Eh, I like some of Neal's books a lot, particularly Diamond Age is likely in any top ten I'd come up with. But this claim is basically only true in the trivial sense that wouldn't have any arbitrary creative work if its author hadn't created it.
So in that sense it's the exact same as Facebook. Without Neal somebody else would invented "post Cyberpunk" and without Mark somebody else would have invented whatever Facebook is - social media for your grandparents maybe?
Neal is "unique" but we're all unique, it's the least unique thing about us. He struggles to write satisfying endings, he leans too heavily on the rape-as-character-development trope, his novels have become flabby as his fame grew and presumably he was able to resist editorial demands more, he doesn't know as much about technology as he thinks he does... Like I said, "Diamond Age" would probably make my top ten, but that's not because it's flawless by any means.
> If Mark Zuckerberg didn't exist, we'd still have Facebook.
Yes, because multi-trillion dollar companies are completely natural and spawn almost at random to whatever nerd happens to be working on a particular problem at any given time
Note that GP didn’t say Meta, the trillion-dollar company, they said Facebook, the social platform that won its generation of social platforms. One of those platforms was bound to win, just by the interconnected nature of social networks, and I think reasonable people can disagree on whether that success sets you up inevitably to make a trillion dollars or not.

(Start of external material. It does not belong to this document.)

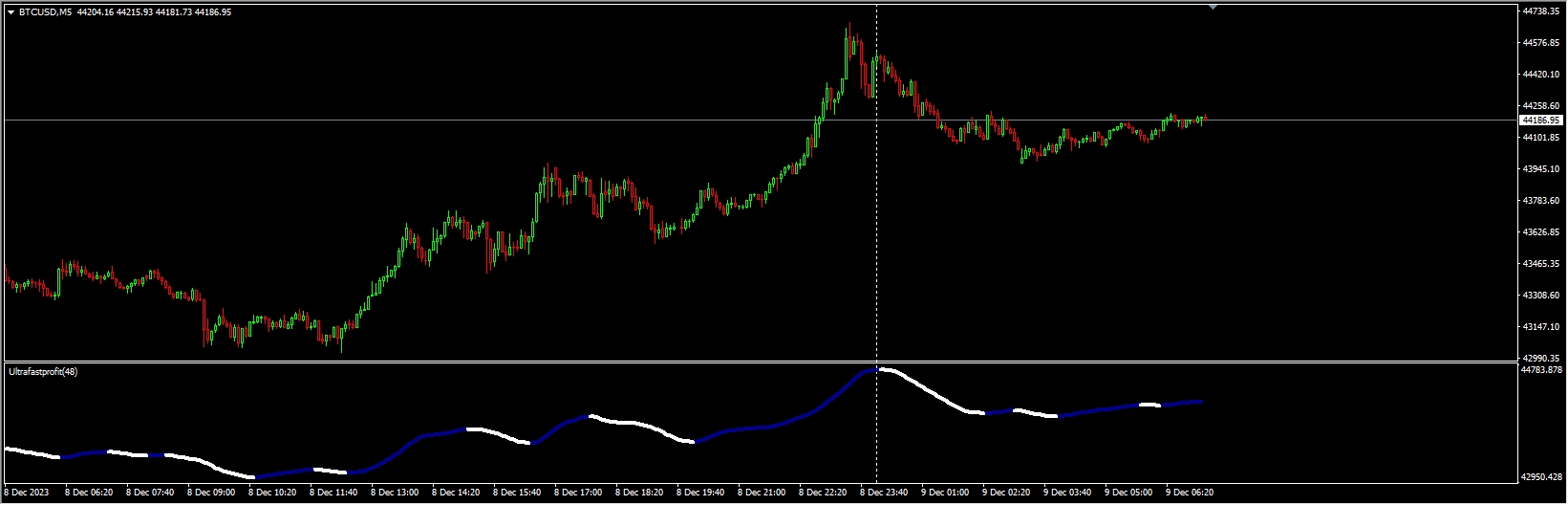Click the 44420.10 price scale label

point(1540,75)
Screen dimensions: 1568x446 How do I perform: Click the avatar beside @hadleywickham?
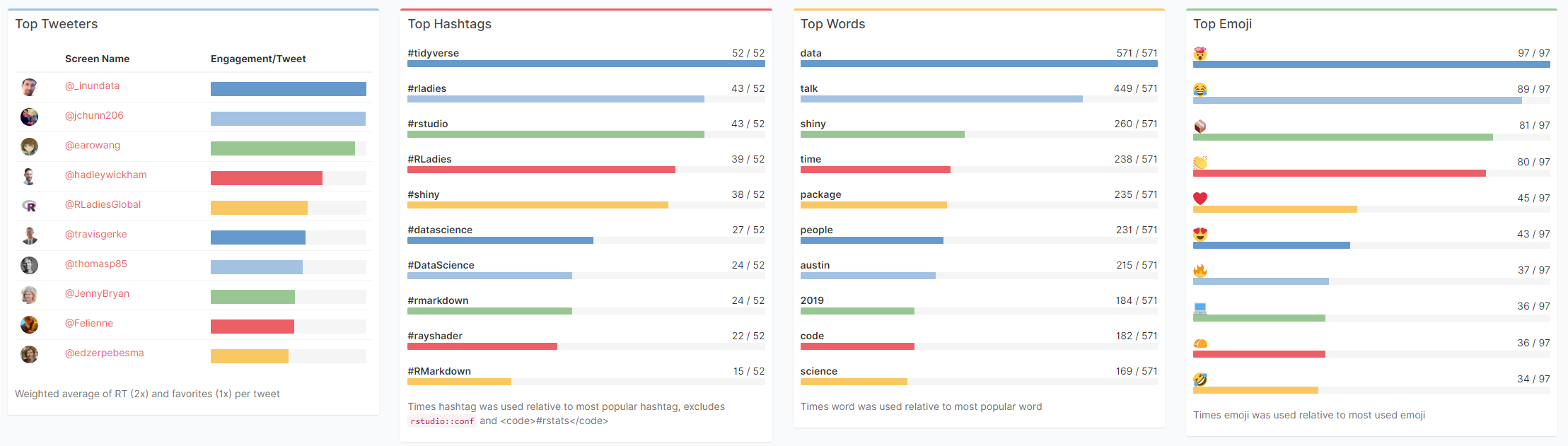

I was really hoping for a Snow Crash movie. That project has been in development hell for years. Instead, we got Ready Player One, which is like Snow Crash for dummies. There's a trailer for a low-budget version of Snow Crash.[1] It's awful.
I don't hold out much hope for that project. Snow Crash is about a conspiracy between a media baron and a televangelist to take over the world. That would upset a lot more people now than in 1992.
I love Snow Crash too, for what it is, and I'm sure someone could make a worthwhile movie out of exploring the concepts, but then I'm not really sure it's worthwhile, as it wouldn't need to be strictly based on that work.
But if someone is hoping for a scene accurate depiction I'm equally unsure it's possible, or that anyone would want to see it, between everything from the "radical"(/Rule of Cool) Carmageddon pizza delivery for the mafia and variable rollerskate wheel sizes to the main character literally being named Hiro Protagonist.
It's a great nostalgic time capsule for me, which also spawned a lot of other great works, but I'm fine with leaving it as that.
I would love to see a proper version of Snow Crash get theatrical release or maybe even the high-concept-tv-series-with-ten-episodes treatment the big streamers are cooking up these days.
Ready Player One was terrible. The secret that was hidden for years was discovered by someone just trying to drive backwards on a racing map that tons of people play every day? I get that it's hard to drive the map backwards, but come the fuck on, gamers would discover that in the first week.
In the book, the metaverse is a VR version of the internet with an emphasis on accurate sword fights and realistic facial expressions.